CEUTA. — Una entrada masiva hacia el campamento habilitado en el puerto de Ceuta generó momentos de tensión y la actuación de la Policía Nacional. La Unidad de Intervención Policial (UIP) empleó cargas junto con material antidisturbios para frenar a centenares de migrantes, entre ellos jóvenes y menores, que corrían para tratar de acceder al área.
Durante los enfrentamientos se oyeron explosiones y se atendió a varias personas con contusiones, presencia de sangre e irritaciones oculares provocadas por los productos químicos usados. Esta situación también provocó un colapso en el tráfico y alteró la rutina matinal de la ciudad, coincidiendo con la hora en que los residentes se dirigían a sus trabajos y colegios.
Despliegue de seguridad y control
En las inmediaciones del puerto, donde siguen reunidas numerosas personas esperando alojamiento, la situación se mantiene delicada:
- Presencia policial: Más de 150 agentes de la Policía Nacional (UIP), junto a la Guardia Civil (GRS) y miembros del Ejército (Regulares), establecen un cordón para dirigir el flujo migratorio.

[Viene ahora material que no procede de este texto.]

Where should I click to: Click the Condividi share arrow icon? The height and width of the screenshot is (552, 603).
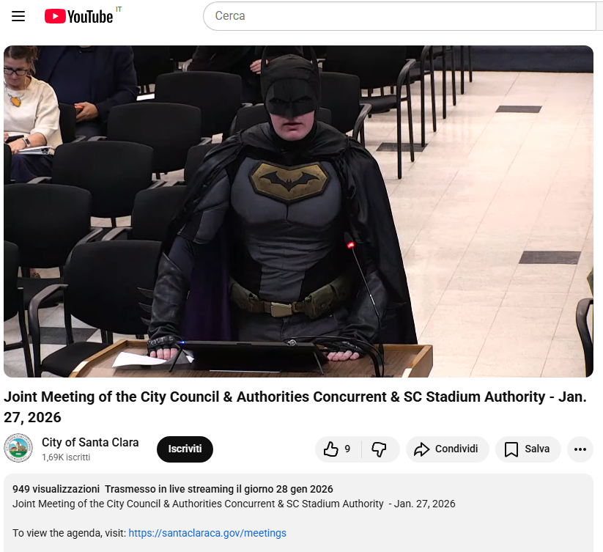point(421,449)
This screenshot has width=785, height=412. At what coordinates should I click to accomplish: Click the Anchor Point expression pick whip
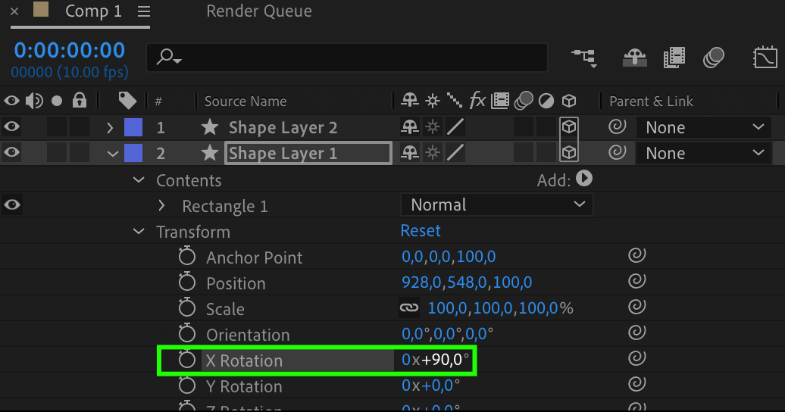[637, 257]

- Incremento de presión: La llegada de nuevos grupos desde distintos puntos, como el asentamiento del Trampolín, aumenta la tensión, debido al efecto llamada que atrae a más personas.
- Control progresivo: Después de los momentos más complicados, las fuerzas de seguridad organizaron a los migrantes en filas para regular de manera escalonada el ingreso al área de acogida del puerto, diseñada para alojar a más de 1.500 personas.